**Given exercise:** Put the entries from the line containing "You are a computer-use" through the line containing "pos(1164,122)" into a JSON list of strings, one string per line, with blank lines left out. Leave the pictures out of the answer.

**Dataset entries:**
☆ ☆ ☆ ☆ ☆ ☆ ☆

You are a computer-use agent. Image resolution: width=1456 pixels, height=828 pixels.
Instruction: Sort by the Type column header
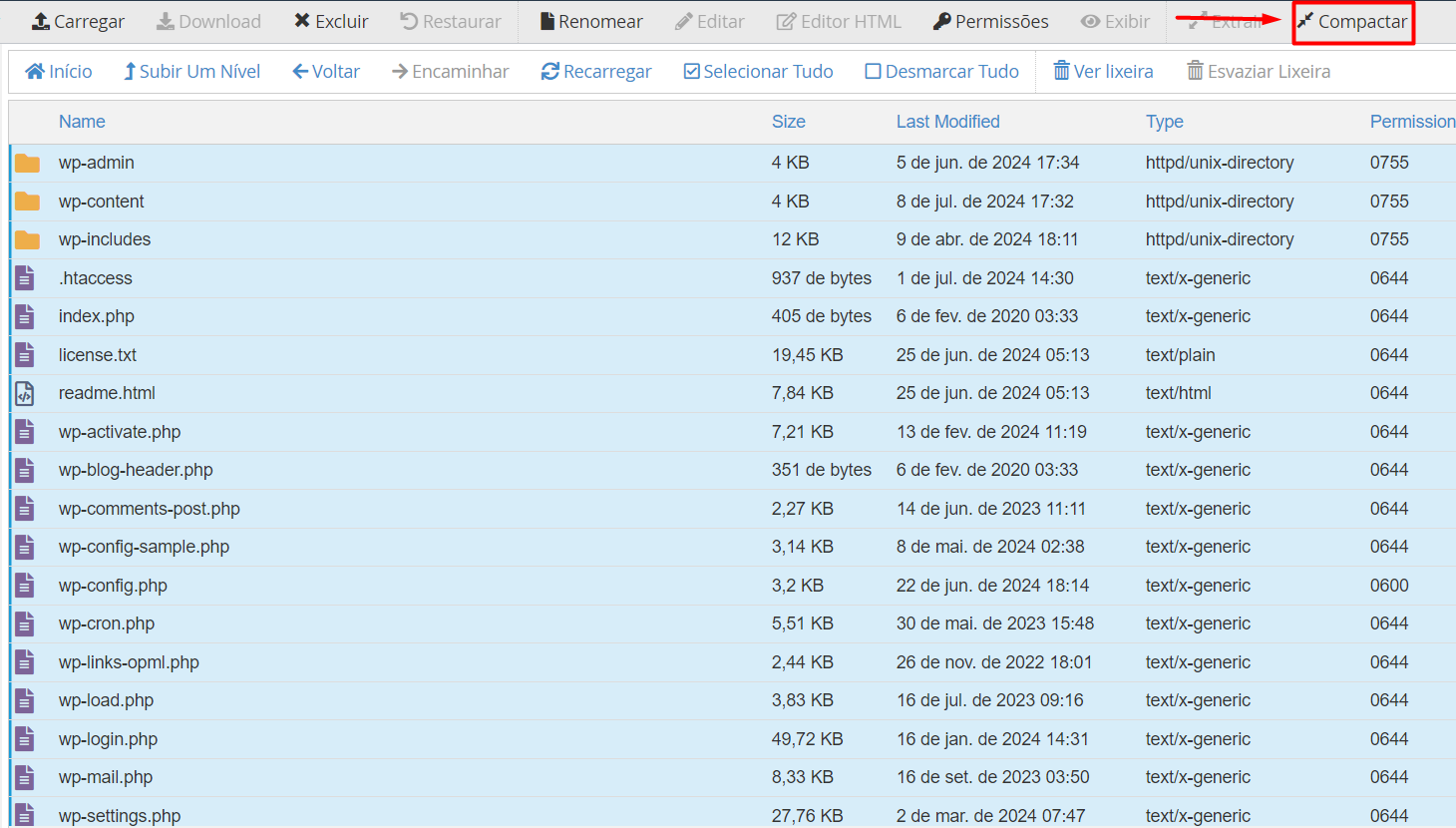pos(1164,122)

☆ ☆ ☆ ☆ ☆ ☆ ☆

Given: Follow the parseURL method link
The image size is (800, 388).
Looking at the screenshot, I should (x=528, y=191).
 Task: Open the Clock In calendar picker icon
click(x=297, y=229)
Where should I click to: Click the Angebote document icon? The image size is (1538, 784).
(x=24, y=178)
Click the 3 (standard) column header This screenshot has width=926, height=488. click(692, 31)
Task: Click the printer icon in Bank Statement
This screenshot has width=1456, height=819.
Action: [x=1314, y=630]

☆ ☆ ☆ ☆ ☆ ☆ ☆

**Result of the task:**
[
  "You are a computer-use agent. Image resolution: width=1456 pixels, height=828 pixels.",
  "Instruction: Sort by the Type column header",
  "pos(1164,122)"
]